• **EXTRACTED INFORMATION**:
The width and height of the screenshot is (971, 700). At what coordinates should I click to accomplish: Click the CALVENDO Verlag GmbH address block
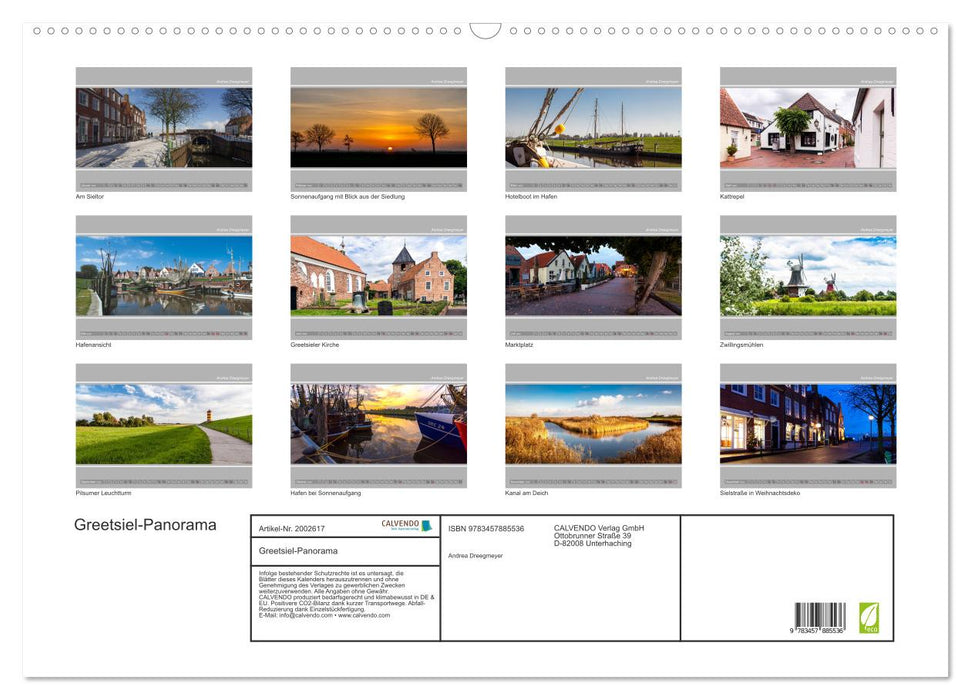click(598, 536)
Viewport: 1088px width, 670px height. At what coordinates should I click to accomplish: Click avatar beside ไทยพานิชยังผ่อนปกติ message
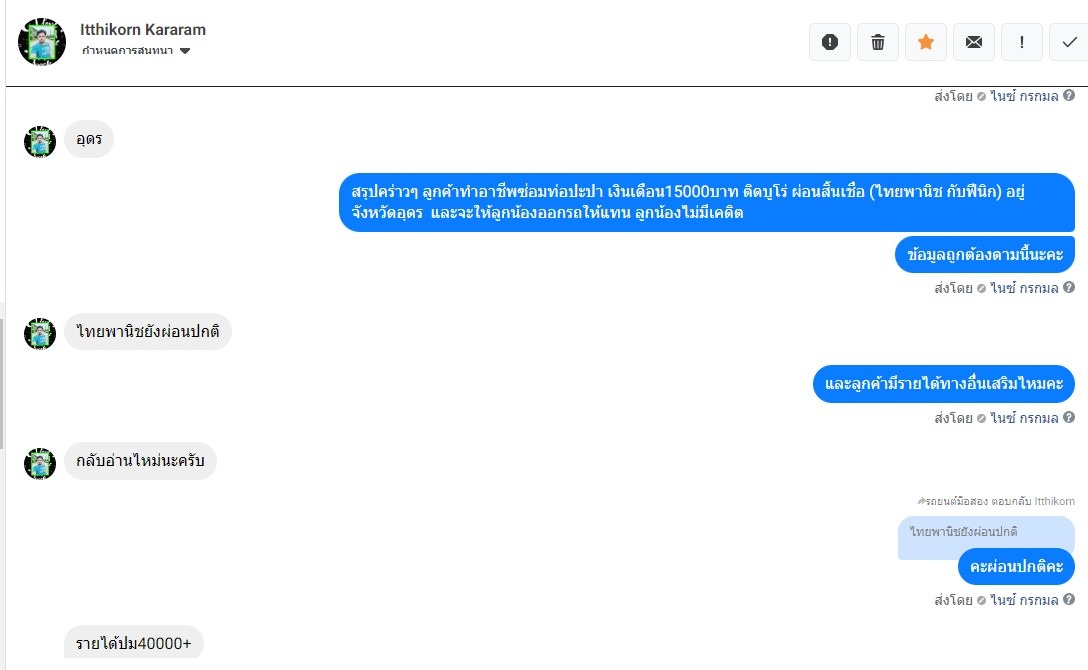(40, 334)
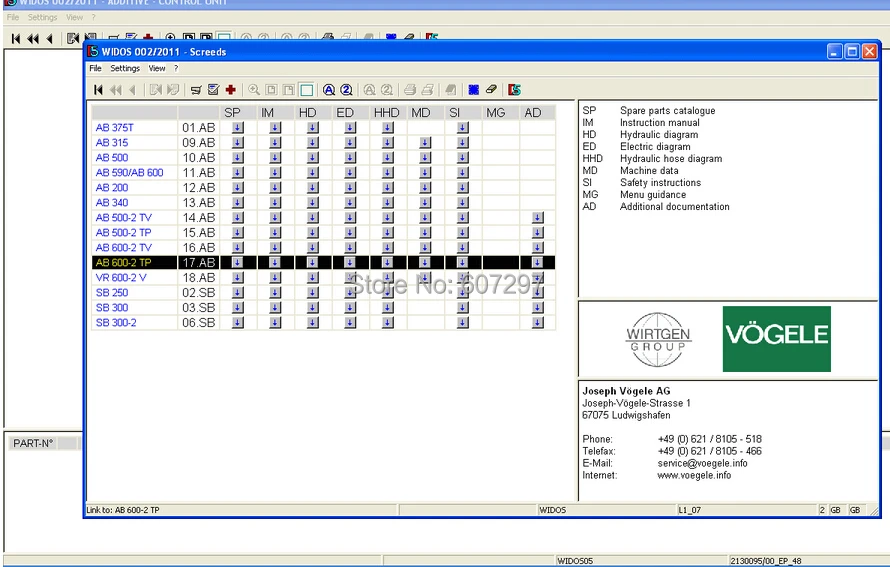This screenshot has height=567, width=890.
Task: Click the circled A search icon in Screeds toolbar
Action: click(328, 90)
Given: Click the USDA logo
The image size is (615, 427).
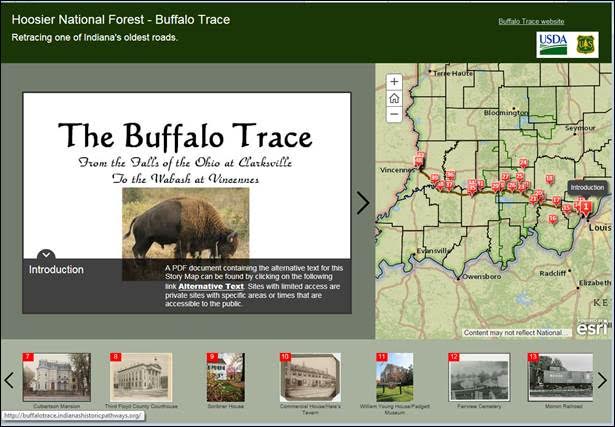Looking at the screenshot, I should [x=552, y=44].
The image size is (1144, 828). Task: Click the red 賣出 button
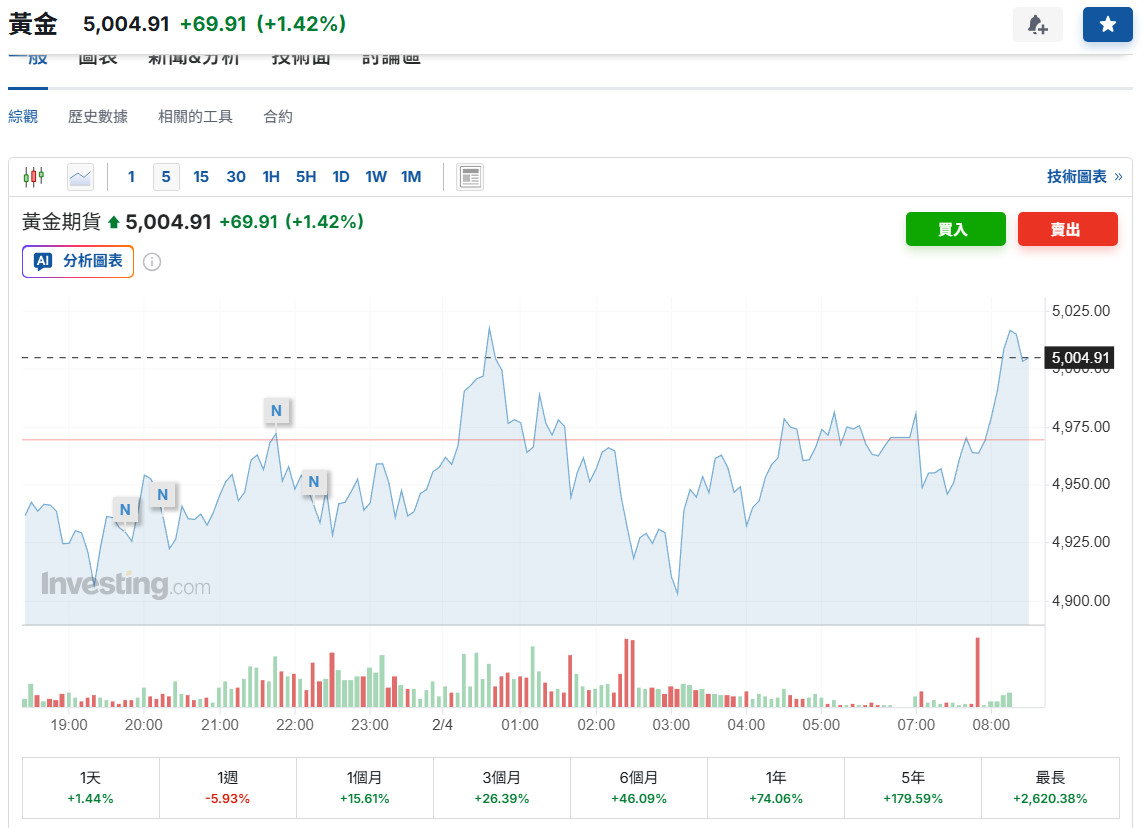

• **WHAT NEEDS TO BE DONE**: Leave out the pictures; repeat the data exactly.

• **ANSWER**:
The width and height of the screenshot is (971, 700). At what coordinates should I click to accomplish: Click the CALVENDO Verlag GmbH address block
click(598, 536)
Viewport: 1088px width, 670px height. At what coordinates should I click to accomplish: Click avatar beside ไทยพานิชยังผ่อนปกติ message
(40, 334)
This screenshot has height=567, width=890.
Task: Click the circled A search icon in Screeds toolbar
Action: click(328, 90)
Given: Click the USDA logo
The image size is (615, 427).
Looking at the screenshot, I should [x=552, y=44].
The image size is (1144, 828). Task: Click the red 賣出 button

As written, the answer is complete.